Muchísimos años atrás, existía en lo que es
ahora la provincia de Santiago del Estero una tribu al mando
de un cacique valiente y generoso; su esposa, por el
contrario, se mostraba egoísta y maliciosa. Cierta vez en
que la mujer estaba amasando frente al horno se apareció una
viejecita. La desconocida pidió humildemente a la esposa del
cacique un pedazo de pan. La respuesta de la malvada mujer
fue que usara los restos de masa que habían quedado
adheridos a la batea para hacerse su propio pan.

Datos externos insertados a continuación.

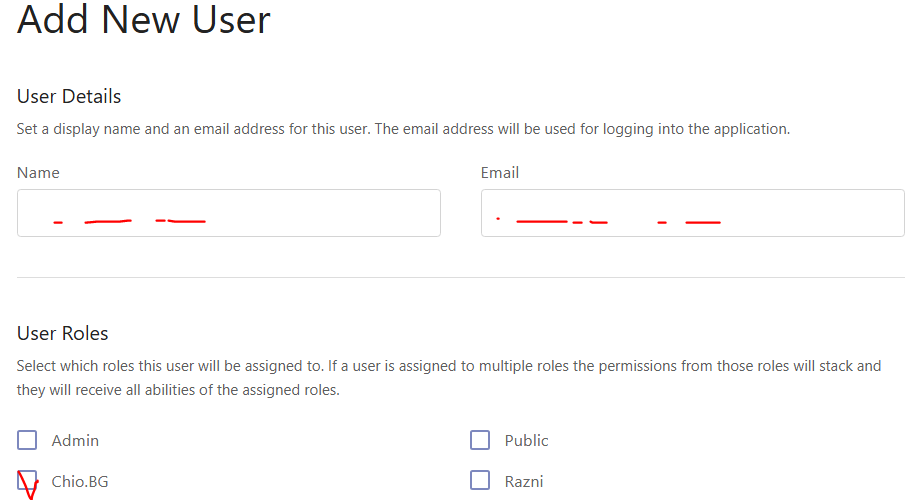Image resolution: width=905 pixels, height=500 pixels.
Task: Click into the Email input field
Action: point(693,213)
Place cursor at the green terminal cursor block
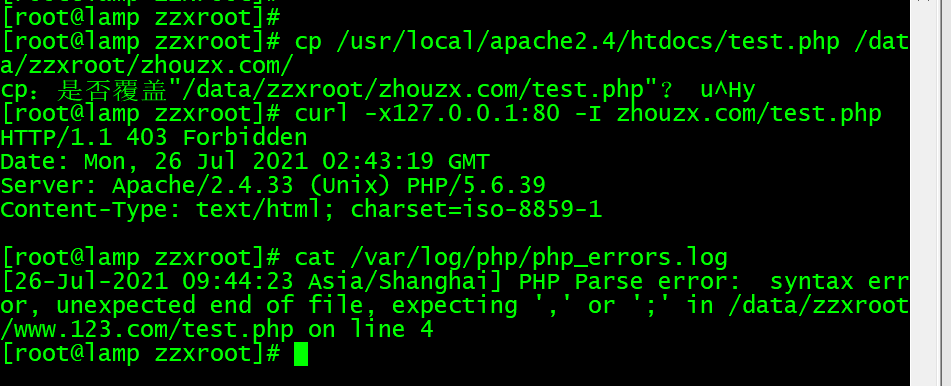This screenshot has height=386, width=951. [x=301, y=354]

Con suma paciencia, la anciana fue sacando la
poca masa que había quedado pegada. Pero: ¡qué sucedía?,
cuanto más raspaba, más panes iba apilando. Cuando ya se iba
con 10 que había conseguido, escuchó un grito que la hizo
detener. La esposa del cacique, negligente, sacaba sus panes
del horno totalmente negros: se habían quemado. Furiosa, le
quitó los panes a la anciana aclarando que "si suya era la
batea, suyos eran los panes".
La pobre anciana se fue con la cabeza gacha,
pero antes de alejarse demasiado, vaticinó: "Por haber
mezquinado tu pan a un anciano, te arrastrarás por el resto
de tus días".
La esposa del cacique, cuando se dio cuenta
de la verdadera identidad divina de la anciana, se deshizo
en ruegos, imploró y lloró, pero todo fue en vano. Su cuerpo
se metamorfoseó: adquirió la forma de una enorme víbora con
anillos rojos, blancos y negros como las guardas de su
poncho. Convertida así en micha, comenzó a reptar por el
suelo hasta perderse en la espesura.